For good measure, we have a clever line about "saving time." It’s a play on words that is closest to a syllepsis (using a word in multiple contexts - the characters can LITERALLY save time, but now they are figuratively doing so).
"And so he told me his secret formula for happiness."
"Part 1 of the 2-part plan was that I should just get on with ordinary life, living it day by day like anyone else.”
Oh good! A chance to dismantle bad, but common, writing and speaking advice. Specifically, this one:
“Tell ‘em what you’re going to tell ‘em. Then tell ‘em. Then tell him what you told ‘em.”

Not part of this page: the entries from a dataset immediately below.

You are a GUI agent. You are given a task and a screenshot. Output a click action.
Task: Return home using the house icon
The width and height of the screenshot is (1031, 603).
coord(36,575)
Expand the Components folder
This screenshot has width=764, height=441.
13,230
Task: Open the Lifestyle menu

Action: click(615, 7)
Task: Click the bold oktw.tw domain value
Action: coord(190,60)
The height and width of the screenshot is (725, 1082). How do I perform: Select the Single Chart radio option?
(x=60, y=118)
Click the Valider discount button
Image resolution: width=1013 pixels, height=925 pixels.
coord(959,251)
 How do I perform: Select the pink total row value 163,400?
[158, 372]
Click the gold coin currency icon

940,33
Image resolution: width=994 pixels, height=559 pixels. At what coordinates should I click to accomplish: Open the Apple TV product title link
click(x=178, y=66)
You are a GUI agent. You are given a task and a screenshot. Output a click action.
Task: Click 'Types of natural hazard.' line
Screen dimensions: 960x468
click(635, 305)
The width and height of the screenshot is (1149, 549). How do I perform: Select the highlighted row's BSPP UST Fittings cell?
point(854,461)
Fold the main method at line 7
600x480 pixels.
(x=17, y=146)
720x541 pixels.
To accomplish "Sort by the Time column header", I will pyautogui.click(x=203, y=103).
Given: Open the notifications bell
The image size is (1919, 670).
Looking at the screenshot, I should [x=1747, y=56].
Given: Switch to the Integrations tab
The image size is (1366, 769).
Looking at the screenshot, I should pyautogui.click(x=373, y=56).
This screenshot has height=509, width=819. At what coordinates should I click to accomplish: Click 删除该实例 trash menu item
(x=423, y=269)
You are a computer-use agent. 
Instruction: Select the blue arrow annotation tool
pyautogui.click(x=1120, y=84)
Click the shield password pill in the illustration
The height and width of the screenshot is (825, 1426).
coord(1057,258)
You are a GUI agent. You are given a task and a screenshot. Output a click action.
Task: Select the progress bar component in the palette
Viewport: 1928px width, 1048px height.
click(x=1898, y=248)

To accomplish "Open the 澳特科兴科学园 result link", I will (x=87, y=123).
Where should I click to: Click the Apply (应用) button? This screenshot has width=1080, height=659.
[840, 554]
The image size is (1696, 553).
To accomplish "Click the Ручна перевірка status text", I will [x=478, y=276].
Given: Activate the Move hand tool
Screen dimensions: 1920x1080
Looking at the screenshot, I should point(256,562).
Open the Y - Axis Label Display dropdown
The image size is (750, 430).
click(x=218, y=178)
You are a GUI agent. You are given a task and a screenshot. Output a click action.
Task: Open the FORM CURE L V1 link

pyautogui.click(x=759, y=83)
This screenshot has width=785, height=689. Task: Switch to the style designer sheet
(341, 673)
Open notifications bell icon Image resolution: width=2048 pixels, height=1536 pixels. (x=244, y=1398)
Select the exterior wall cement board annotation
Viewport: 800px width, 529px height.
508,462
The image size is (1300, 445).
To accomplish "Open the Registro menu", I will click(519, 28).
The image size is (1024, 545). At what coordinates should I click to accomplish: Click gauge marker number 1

This is early-1900s advice for giving sermons. Seems unlikely that it kept an audience's attention even in a world where nobody could drive, look at their phone, or dream about their fantasy football points. It certainly doesn't now.
More to the point, screenwriter Richard Curtis isn't trying to get us to REMEMBER both parts. He wants to set up an internal cliffhanger. He wants to build tension before revealing "the real mothership."
He wants us desperate for part two.
Which reminds me: calling this a "2-part plan" instead of a "plan " is perfect execution of The 14th Rule (using a number to make a line more concrete).
We see a montage. Weasley/Gleeson lives an ordinary day, frustrated with work, hurried at lunch, annoyed on the tube.
He ends the montage by telling his wife: "Tough day."
Then he sneaks out of bed and starts time traveling...
"But then came part two of dad's plan. He told me to live every day again, almost exactly the same.
The first time with all the tensions and worries that stop us noticing how sweet the world can be. But the second time, noticing."
Mmm.
Where to start?
Let's first begin with that phrase about "tensions and worries."
In an earlier draft of the script, the nouns in this line were "strains and tension." Either Richard or his editor Emma Freud adjusted it, most likely to give the line a more poetic bounce. I think this is also why the word “from” is omitted.
Now, the meter of "tensions and worries" matches, and there's an ending alliteration (repetition of consonant sounds).
Yes, there's parallelism to start these final two lines (similar or identical structure in the first three words). And also a great balance of hypotaxis and parataxis (a long sentence followed by a short one).
But the repetition of “noticing” stands out. It's an odd word to use here.
Noticing.
Not forcing. Not creating. Not manifesting.
Not adjusting, tweaking, changing, or any of the other verbs a time-traveling redhead might be tempted to employ.
Simply: Noticing the sweetness. This is what's required for happiness.
Because life is inherently sweet, in all its triumphs and tragedies, in congress or a cafeteria, in a river or a riot. The sweetness of life is not a result of man’s effort or struggle. It just is sweet.
Well. It is if you notice.
Much love as always,
-Todd B from Tennessee
For more on using poetic lines in non-poetry, read this.
For more on the rule of three, read this.
Gosh, three years back, this structure and strategy of organization, transition and emphasis is still touted in academia. The "start out with what you say, say it, then tell them what you said" was something we had to do with our presentations and writing.
Our slides each had to be pointed and focused on the message being delivered. In hindsight, most of my presentations ended up just that and not using the bad advice.
If it was that structure I would think it was more for trying to fill in the time or in the end if no one was paying attention, then you could just wait until the end for the summary slide or something.
Anyways, thanks for the insight and pointing out the rhetorical devices.
I've got to watch this movie at some point.